Logical APIs with shared services and multiple applications


We integrated Auth0 at our organization but I’m facing a problem when authorizing applications that consume multiple APIs. I created an initial ticket here: React SDK with multiple audiences and refresh tokens - #4 by jonas.pauthier. It was advised to use logical APIs to solve such problem.
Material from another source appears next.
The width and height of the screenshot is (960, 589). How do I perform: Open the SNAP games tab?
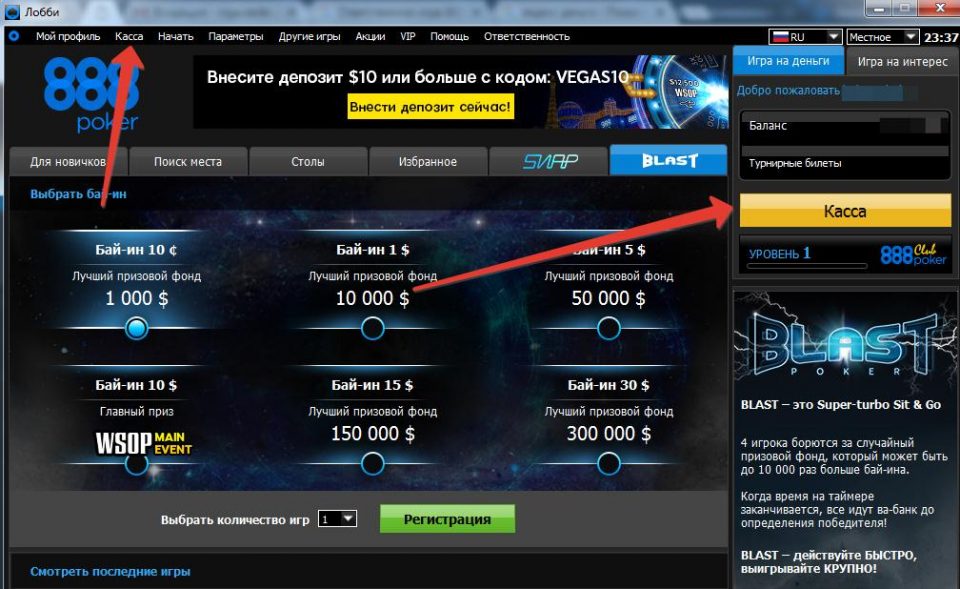tap(550, 161)
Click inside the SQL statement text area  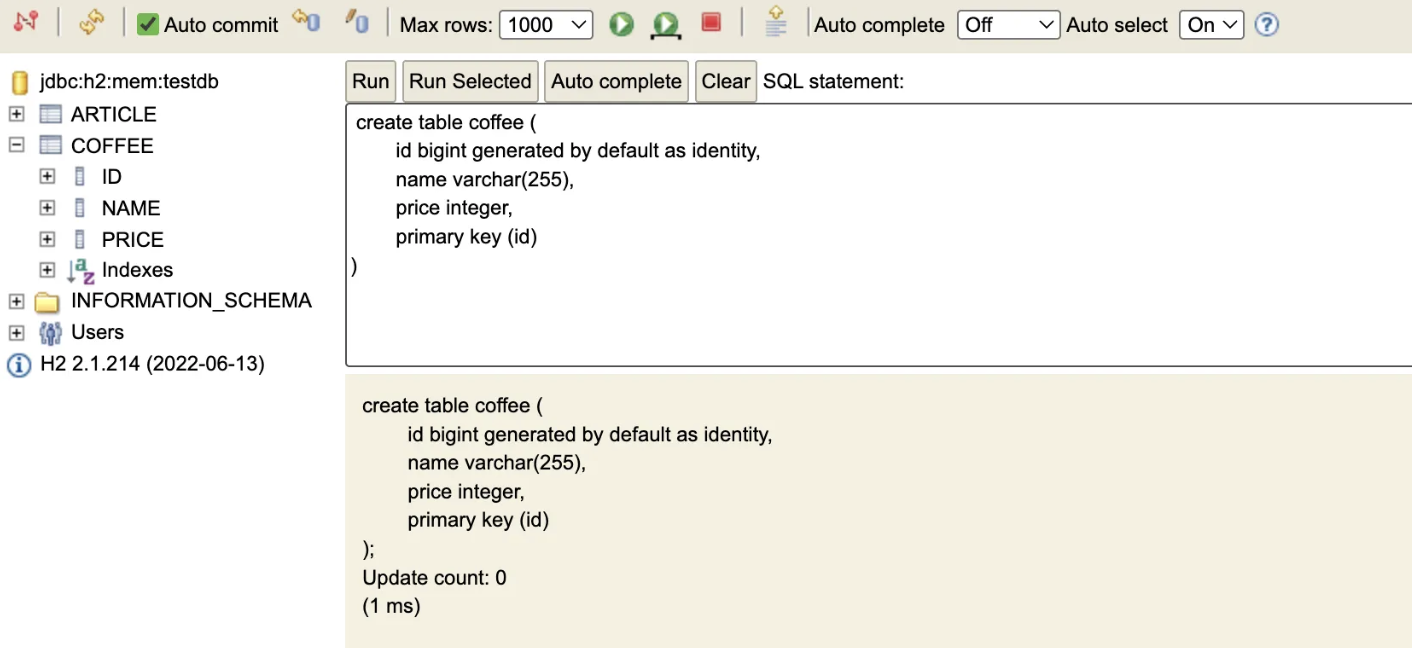click(x=878, y=235)
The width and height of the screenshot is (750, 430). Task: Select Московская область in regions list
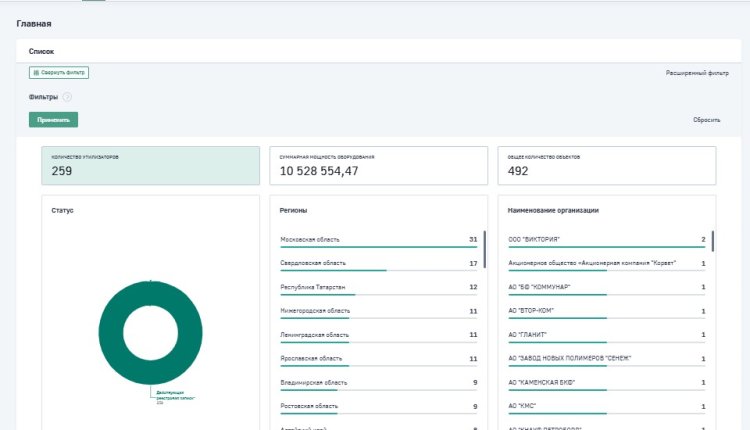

To best describe our use-case here is an example, we have 3 APIs: API-1, API-2 and API-3. We also have 2 apps: App-A and App-B.
App-A contacts API-1 and API-2.
App-B contacts API-2 and API-3.
Following the usage of logical APIs in Auth0 (let’s identify them as L-API), we’d create one L-API-1 for API-1 and API-2, another one L-API-2 for API-2 and API-3. It means API-2 needs to validate access tokens with aud=L-API-1 and aud=L-API-2. Is this a problem for an API to accept access tokens from multiple audiences?
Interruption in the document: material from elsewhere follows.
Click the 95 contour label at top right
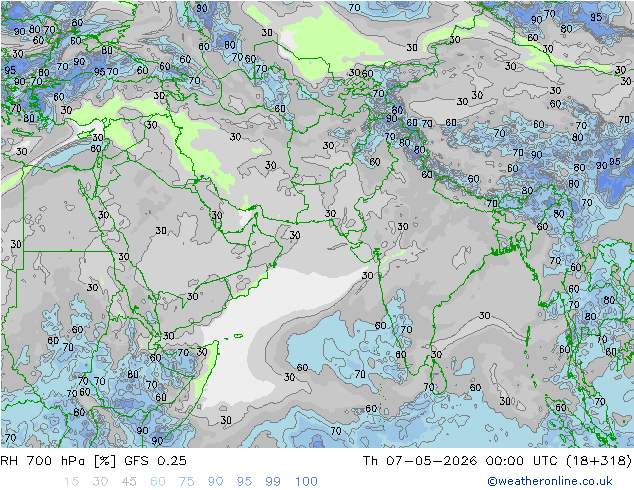The image size is (634, 490). [x=596, y=17]
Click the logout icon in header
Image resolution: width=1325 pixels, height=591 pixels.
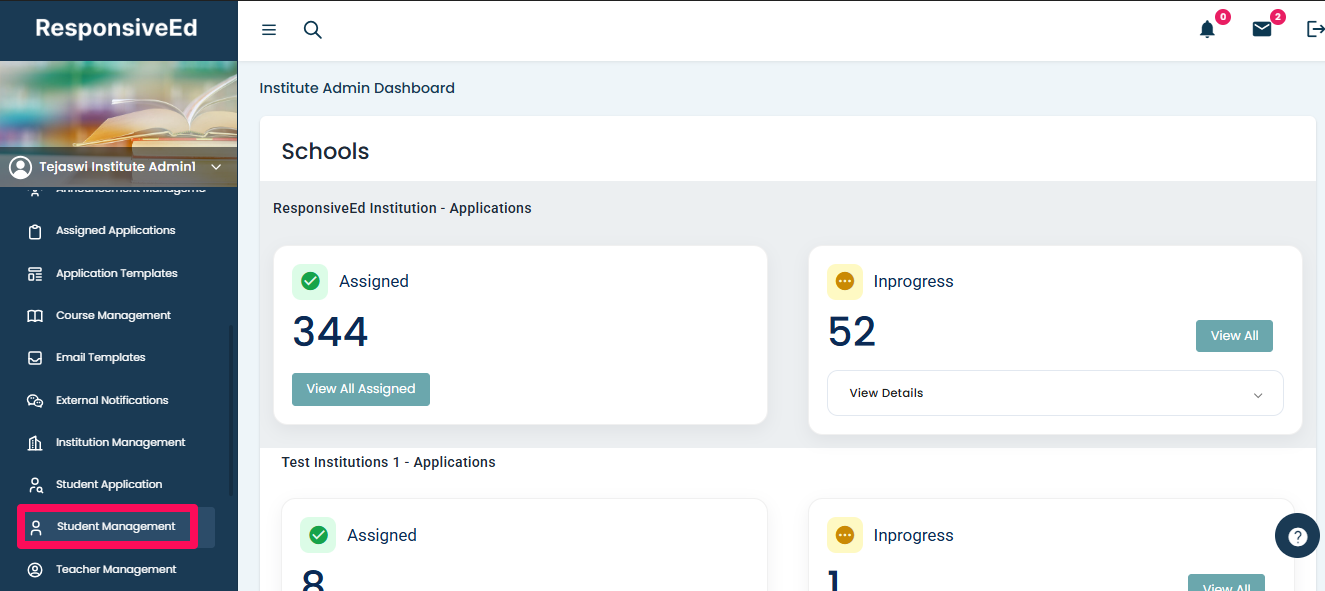1315,30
Following this article: Validate Access Tokens I guess it would be ok. Only problem I foresee is when using @auth0/nextjs-auth0 SDK for example which seems to accept only one domain. I guess we’d have to validate access tokens in API endpoints ourselves if they need to be contact by multiple apps. Is that a fair assumption?

Thank you.

Another solution would be also to use one logical API for all services and applications. We’d lose the ability to restrict from audience though but we could still restrict access based on permissions. Do you see a problem with that or the previous solution?